### [Exercise goal]
Count the lines below that hold the string "computer". Give only that number.

•••••

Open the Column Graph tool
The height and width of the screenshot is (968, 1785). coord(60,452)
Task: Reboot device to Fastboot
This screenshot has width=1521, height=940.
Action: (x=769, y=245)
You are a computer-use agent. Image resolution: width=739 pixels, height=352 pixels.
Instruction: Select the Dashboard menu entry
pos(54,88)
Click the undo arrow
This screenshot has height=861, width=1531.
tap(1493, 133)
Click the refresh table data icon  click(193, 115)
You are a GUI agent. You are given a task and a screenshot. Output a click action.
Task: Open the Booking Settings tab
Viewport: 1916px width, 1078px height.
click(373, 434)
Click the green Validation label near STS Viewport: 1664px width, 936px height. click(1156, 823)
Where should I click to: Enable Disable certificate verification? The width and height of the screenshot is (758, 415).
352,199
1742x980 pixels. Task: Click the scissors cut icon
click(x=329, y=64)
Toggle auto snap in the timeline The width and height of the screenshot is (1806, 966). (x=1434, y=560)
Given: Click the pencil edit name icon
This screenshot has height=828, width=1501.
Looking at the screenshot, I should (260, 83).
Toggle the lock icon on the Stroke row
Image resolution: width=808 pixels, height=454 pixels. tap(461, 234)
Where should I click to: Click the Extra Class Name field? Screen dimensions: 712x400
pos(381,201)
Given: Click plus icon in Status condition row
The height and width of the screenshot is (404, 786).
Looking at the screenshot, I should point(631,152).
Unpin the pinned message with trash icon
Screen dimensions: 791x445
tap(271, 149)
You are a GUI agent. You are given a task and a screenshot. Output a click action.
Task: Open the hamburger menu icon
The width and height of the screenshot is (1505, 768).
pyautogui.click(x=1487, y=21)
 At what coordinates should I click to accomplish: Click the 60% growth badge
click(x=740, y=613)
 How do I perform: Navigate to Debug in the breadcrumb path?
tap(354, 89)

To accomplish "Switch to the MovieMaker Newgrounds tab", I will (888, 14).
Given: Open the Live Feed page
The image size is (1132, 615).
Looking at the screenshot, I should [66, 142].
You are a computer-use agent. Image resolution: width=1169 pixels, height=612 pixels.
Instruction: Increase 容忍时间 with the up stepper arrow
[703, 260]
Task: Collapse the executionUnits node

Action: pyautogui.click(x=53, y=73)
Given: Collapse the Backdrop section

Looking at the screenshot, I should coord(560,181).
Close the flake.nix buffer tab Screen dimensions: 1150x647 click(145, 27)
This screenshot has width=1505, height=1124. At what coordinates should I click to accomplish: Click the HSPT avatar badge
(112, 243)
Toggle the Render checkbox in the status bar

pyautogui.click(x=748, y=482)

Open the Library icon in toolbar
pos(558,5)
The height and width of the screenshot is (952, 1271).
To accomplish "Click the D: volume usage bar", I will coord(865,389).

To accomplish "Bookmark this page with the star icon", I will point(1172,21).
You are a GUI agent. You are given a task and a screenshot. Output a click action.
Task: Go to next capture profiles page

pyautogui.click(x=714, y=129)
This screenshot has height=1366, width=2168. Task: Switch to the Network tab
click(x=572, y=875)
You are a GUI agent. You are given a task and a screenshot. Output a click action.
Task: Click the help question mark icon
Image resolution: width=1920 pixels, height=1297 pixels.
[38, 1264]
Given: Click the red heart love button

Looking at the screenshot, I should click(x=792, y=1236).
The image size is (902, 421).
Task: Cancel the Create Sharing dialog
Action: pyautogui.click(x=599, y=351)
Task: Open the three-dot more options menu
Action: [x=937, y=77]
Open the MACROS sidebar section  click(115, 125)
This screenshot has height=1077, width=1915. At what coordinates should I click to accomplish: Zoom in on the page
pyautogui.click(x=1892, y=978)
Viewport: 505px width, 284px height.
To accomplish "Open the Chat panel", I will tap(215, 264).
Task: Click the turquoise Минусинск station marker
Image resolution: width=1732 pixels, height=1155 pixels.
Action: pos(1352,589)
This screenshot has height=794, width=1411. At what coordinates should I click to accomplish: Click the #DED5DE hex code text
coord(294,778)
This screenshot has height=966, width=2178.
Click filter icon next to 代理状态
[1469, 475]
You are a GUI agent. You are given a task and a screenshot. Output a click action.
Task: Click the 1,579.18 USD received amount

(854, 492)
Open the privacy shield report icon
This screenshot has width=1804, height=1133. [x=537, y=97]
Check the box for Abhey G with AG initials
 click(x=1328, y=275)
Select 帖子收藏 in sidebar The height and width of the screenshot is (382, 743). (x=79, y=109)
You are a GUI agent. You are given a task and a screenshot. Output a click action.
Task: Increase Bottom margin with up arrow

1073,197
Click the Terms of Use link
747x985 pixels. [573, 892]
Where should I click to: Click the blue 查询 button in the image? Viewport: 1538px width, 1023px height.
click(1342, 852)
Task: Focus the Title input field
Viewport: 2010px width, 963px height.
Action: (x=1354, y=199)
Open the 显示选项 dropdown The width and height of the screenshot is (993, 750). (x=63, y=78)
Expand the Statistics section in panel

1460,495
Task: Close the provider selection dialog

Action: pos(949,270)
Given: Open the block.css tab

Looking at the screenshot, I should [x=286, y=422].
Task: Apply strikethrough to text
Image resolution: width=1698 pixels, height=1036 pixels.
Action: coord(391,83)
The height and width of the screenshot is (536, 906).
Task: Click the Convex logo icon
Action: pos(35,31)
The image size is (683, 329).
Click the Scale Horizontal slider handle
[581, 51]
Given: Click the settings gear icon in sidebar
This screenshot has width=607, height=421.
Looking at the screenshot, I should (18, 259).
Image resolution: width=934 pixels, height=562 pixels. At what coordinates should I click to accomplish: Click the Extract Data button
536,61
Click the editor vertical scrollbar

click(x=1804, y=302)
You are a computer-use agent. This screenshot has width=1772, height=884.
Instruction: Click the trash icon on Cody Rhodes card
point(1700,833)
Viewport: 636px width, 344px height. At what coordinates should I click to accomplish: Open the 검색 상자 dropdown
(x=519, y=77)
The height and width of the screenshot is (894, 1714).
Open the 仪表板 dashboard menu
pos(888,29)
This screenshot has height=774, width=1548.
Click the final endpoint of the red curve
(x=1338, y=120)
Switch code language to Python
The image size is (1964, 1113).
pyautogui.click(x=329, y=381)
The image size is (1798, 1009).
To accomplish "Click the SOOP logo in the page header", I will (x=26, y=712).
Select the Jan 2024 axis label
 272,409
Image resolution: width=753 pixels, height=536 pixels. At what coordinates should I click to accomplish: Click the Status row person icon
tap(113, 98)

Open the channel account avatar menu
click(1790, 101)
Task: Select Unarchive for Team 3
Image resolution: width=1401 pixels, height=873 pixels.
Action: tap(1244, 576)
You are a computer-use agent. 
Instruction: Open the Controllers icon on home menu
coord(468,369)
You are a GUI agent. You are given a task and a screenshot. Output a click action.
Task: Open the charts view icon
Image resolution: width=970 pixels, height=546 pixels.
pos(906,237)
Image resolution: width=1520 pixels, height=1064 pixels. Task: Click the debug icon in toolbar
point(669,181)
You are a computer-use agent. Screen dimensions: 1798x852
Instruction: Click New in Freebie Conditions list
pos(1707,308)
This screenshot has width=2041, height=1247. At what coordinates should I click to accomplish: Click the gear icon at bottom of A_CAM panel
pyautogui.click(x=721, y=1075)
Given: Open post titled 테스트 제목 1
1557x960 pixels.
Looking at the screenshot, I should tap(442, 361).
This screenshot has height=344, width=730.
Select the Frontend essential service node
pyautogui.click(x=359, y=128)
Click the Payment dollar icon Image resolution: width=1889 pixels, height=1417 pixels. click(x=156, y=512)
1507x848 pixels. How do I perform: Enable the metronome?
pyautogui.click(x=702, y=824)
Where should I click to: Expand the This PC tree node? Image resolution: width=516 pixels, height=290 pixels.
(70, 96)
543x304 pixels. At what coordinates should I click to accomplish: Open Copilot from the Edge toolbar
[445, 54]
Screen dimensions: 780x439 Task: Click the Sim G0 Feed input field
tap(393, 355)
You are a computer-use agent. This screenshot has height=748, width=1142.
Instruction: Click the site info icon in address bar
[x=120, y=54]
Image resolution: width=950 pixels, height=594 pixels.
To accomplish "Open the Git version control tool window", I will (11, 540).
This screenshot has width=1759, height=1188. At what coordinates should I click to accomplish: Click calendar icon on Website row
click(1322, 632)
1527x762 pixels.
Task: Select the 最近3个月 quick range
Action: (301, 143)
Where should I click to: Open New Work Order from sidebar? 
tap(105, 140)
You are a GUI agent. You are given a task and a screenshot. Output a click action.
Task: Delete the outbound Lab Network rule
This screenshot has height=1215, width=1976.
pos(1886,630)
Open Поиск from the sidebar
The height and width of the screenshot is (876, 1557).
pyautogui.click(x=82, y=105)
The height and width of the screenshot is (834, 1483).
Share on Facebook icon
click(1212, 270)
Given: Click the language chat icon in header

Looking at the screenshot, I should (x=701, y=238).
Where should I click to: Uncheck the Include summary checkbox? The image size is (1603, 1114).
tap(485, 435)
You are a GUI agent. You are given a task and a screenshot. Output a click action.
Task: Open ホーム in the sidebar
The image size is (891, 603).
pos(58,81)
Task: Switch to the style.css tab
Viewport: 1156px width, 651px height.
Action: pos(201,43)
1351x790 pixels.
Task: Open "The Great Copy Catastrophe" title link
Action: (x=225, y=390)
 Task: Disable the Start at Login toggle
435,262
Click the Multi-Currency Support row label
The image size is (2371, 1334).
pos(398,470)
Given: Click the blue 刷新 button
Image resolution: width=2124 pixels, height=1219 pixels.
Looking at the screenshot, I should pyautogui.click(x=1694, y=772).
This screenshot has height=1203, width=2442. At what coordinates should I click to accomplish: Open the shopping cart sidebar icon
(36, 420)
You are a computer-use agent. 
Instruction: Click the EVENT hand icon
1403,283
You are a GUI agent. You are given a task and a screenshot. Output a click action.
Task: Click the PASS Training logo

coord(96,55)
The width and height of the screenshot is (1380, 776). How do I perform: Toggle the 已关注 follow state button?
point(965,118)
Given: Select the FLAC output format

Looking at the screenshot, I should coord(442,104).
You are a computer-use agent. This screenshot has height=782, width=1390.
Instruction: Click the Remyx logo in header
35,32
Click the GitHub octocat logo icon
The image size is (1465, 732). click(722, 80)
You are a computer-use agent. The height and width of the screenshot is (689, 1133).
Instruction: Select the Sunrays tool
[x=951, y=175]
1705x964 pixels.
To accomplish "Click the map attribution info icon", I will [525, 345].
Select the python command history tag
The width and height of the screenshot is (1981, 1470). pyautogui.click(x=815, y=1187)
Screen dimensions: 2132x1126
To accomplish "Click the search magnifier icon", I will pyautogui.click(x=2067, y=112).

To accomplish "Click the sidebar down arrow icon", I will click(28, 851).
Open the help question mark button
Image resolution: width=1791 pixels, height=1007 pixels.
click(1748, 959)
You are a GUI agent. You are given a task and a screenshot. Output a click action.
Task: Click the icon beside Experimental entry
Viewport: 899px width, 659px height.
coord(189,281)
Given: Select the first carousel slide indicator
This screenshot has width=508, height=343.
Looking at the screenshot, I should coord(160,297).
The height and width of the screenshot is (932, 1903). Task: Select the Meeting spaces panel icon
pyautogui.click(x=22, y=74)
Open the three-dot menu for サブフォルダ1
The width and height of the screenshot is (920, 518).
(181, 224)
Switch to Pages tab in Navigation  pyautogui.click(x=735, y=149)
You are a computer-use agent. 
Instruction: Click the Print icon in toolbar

•••••

### [Output below]
10